给定文段:
################
随着生物医用材料及药物剂型的深入研究,缓释微球药物制剂逐步得到了开发。微囊和微球是20世纪70年代末发展起来的新型给药系统,国内外已经进行了大量的研究工作。目前产品有β-胡萝卜素微囊、红霉素微囊、双氯芬酸钠微囊、注射用丙氨瑞林微球、植入黄体酮微球、阿昔诺韦微球、布洛芬微球等。制备微囊与微球的过程称微型包囊术(microencapsulation),简称微囊化。利用天然的或合成的高分子材料(统称为囊材,coating material)作为囊膜(membrane wall),将固态药物或液态药物(统称为囊心物)包裹而成药库型微型胶囊,简称微囊(microcapsules)。缓释微球药物具有在体内逐渐释放,延长药效,并使药效达到难以施药的部位的优点。因此科研人员也在不断研究开发可作为缓释制剂的材料,PHBHHx作为缓释制剂材料在国内外还未见报道。
发明内容
本发明的目的是提供一种以PHBHHx为包材,利用微囊技术,制备的能够缓慢释放药物的缓释微球药物制剂。
本发明的另一目的是提供以PHBHHx为载体的缓释微球药物制剂的制备方法。
为了实现上述目的,本发明采用的技术方案是:
以PHBHHx为载体的缓释微球药物制剂,是利用PHBHHx为载体对包埋物水溶性、脂溶性或蛋白质药物进行微胶囊化,获得被包埋物的长效缓释制剂。
上述以PHBHHx为载体的缓释微球药物制剂的制备方法如下:
(1)当包埋物是水溶性药物时,制备方法如下:
1)取水溶性药物,磷脂和胆固醇,溶解于四氢呋喃中,常温下,旋转蒸干,得混合药物;
2)将PHBHHx溶解于有机溶剂中,配制成重量体积百分浓度为2~4%的PHBHHx有机溶剂溶液;
3)将旋转蒸干的混合药物均匀分散于PHBHHx有机溶剂溶液中,作为油相O;
4)配制重量体积百分浓度为0.5~1%的乳化剂水溶液,做为水相W;
5)将油相O逐滴加入到500~1000rpm磁力搅拌着的水相W中,形成O/W乳液,磁力搅拌16~20h;
6)12000rpm离心10min,水洗,干燥。得到以PHBHHx为载体的水溶性药物缓释微球药物制剂。
所述的有机溶剂是三氯甲烷或二氯甲烷,优选二氯甲烷;所述的乳化剂是十二烷基苯磺酸钠(SDS)或聚乙烯醇(PVA),优选SDS。
(2)当包埋物是脂溶性药物时,制备方法如下:
1)将PHBHHx溶解于有机溶剂中,配制成重量体积百分浓度为2~4%的PHBHHx有机溶剂溶液,加入脂溶性药物,搅拌均匀做油相O;
2)配制重量体积百分浓度为0.5~1%的乳化剂水溶液,做为水相W;
3)将油相O滴加到水相W中,500~1500rpm条件下搅拌形成O/W乳液,磁力搅拌16~20h;
4)12000rpm离心10min,水洗,干燥。得到以PHBHHx为载体的脂溶性药物缓释微球药物制剂。
################
提取材料:
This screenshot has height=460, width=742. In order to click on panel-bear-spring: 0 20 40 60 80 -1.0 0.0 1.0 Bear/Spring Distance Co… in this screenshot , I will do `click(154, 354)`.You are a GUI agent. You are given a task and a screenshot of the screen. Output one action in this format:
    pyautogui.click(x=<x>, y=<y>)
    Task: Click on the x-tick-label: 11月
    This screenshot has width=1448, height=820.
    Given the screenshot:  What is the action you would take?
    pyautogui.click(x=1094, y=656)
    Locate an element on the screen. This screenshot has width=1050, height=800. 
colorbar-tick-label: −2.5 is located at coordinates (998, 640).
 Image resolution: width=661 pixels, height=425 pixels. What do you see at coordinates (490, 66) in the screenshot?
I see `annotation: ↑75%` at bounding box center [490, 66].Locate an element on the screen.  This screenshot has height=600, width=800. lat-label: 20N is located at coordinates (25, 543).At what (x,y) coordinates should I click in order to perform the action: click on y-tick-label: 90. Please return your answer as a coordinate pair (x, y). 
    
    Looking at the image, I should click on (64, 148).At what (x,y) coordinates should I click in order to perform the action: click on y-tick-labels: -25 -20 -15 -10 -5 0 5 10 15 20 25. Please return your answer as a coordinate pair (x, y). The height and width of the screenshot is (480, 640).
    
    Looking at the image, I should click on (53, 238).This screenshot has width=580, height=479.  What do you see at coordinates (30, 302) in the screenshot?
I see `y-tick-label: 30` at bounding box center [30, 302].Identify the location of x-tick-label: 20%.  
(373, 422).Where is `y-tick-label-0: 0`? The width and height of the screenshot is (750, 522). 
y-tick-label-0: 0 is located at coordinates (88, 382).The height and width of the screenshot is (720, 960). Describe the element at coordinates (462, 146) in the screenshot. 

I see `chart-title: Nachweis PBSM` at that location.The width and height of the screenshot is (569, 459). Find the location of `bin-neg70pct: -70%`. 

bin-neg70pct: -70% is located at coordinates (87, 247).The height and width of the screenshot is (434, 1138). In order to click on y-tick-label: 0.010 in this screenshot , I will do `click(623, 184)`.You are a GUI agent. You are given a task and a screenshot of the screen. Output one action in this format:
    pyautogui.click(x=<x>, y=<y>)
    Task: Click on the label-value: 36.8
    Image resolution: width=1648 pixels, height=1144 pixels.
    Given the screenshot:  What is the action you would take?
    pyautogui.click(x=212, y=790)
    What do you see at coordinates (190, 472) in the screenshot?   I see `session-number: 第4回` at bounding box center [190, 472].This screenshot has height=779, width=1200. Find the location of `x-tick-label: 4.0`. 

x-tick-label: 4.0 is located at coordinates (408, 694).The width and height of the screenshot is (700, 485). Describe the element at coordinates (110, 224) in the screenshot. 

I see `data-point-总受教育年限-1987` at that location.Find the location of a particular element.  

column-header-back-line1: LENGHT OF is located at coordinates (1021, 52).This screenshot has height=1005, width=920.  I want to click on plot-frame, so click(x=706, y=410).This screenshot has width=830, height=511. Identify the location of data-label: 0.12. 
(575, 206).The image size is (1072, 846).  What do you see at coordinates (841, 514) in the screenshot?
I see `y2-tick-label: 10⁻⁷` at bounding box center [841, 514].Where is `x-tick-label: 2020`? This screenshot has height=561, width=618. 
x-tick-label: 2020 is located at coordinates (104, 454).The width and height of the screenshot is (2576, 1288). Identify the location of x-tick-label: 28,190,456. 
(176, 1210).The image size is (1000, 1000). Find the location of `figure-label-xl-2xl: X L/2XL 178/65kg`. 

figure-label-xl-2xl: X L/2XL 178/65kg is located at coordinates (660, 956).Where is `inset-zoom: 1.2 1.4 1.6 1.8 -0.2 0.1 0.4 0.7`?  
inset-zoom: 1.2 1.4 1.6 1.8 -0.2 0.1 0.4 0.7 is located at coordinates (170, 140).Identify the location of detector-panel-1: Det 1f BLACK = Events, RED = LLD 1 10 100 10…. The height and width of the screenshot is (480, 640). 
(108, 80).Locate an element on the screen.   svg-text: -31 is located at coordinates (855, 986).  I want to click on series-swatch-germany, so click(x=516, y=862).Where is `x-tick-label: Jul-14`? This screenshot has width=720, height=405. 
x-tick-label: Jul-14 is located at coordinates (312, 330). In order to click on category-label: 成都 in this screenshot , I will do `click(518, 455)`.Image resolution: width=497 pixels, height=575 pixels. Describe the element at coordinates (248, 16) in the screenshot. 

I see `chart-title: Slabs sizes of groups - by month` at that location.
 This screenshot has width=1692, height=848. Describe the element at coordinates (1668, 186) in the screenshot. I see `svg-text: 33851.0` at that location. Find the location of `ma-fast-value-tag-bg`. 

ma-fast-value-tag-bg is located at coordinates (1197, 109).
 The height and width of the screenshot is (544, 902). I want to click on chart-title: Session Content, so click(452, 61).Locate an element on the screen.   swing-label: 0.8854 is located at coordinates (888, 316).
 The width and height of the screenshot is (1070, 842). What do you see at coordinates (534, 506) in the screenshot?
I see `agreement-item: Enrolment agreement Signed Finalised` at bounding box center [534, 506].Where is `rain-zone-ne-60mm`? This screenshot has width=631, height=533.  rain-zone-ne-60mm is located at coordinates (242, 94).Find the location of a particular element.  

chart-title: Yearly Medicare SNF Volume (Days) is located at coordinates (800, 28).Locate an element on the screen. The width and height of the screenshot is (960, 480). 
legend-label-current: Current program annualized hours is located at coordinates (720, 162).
################
任务要求 A: 照原样抄出关于PHBHHx缓释微球的这段文字中从“本发明的另一目的是提供以PHBHHx为载体的缓释微球药物制剂的制备方法。”往下一直到“水溶性药物缓释微球药物制剂。”的全部内容。
任务要求 B: 在关于PHBHHx缓释微球的文字里，水溶性药物的制备方法中优选哪种有机溶剂？
任务要求 C: 接着关于PHBHHx缓释微球药物制剂的文字最后一句往下续写。

最终答案 A:
本发明的另一目的是提供以PHBHHx为载体的缓释微球药物制剂的制备方法。
为了实现上述目的,本发明采用的技术方案是:
以PHBHHx为载体的缓释微球药物制剂,是利用PHBHHx为载体对包埋物水溶性、脂溶性或蛋白质药物进行微胶囊化,获得被包埋物的长效缓释制剂。
上述以PHBHHx为载体的缓释微球药物制剂的制备方法如下:
(1)当包埋物是水溶性药物时,制备方法如下:
1)取水溶性药物,磷脂和胆固醇,溶解于四氢呋喃中,常温下,旋转蒸干,得混合药物;
2)将PHBHHx溶解于有机溶剂中,配制成重量体积百分浓度为2~4%的PHBHHx有机溶剂溶液;
3)将旋转蒸干的混合药物均匀分散于PHBHHx有机溶剂溶液中,作为油相O;
4)配制重量体积百分浓度为0.5~1%的乳化剂水溶液,做为水相W;
5)将油相O逐滴加入到500~1000rpm磁力搅拌着的水相W中,形成O/W乳液,磁力搅拌16~20h;
6)12000rpm离心10min,水洗,干燥。得到以PHBHHx为载体的水溶性药物缓释微球药物制剂。

最终答案 B: 二氯甲烷。

最终答案 C:
所述的有机溶剂是二氯甲烷;所述的乳化剂是SDS。
(3)当包埋物是蛋白质药物时,制备方法如下:
1)以每毫升含有10~30mg蛋白质药物的0.2%聚乙烯醇水溶液,作为内水相W1;
2)将PHBHHx溶解于有机溶剂中,配制成重量体积百分浓度为2~4%的PHBHHx有机溶剂溶液,做为油相O;
3)将内水相W1加入到油相O中,400w超声3min,形成W1/O乳剂;
4)配制重量体积百分浓度为0.5~2%的乳化剂水溶液,做为外水相W2;
5)将W1/O乳剂滴加到外水相W2中,500~1000rpm条件下搅拌形成W1/O/W2乳剂,磁力搅拌16~20h;
6)12000rpm离心10min,水洗,干燥。得到以PHBHHx为载体的蛋白质药物缓释微球药物制剂。
所述有机溶剂是二氯甲烷;所述的乳化剂是PVA。
PHBHHx是由3-羟基丁酸(3HB)和3-羟基己酸(3HHx)组成的共聚物,具有良好的机械性能和可加工性。PHBHHx作为缓释材料的研究在国内外还未见报道,而缓释微球的制备工艺与材料的性质密切相关,本发明的目的是经过探索,找出适宜的以PHBHHx作为缓释材料制备缓释微球药物制剂的工艺。本发明通过单因素分析,正交试验,获得了水溶性药物、脂溶性药物、蛋白质药物PHBHHx微球的优选工艺条件,通过模拟体内环境对其进一步体外释药性研究,验证本发明的缓释药物制剂具有长期缓释给药的效果。本发明制备的缓释药物制剂具有骨架型微小球状实体,粒径范围为1-250μm。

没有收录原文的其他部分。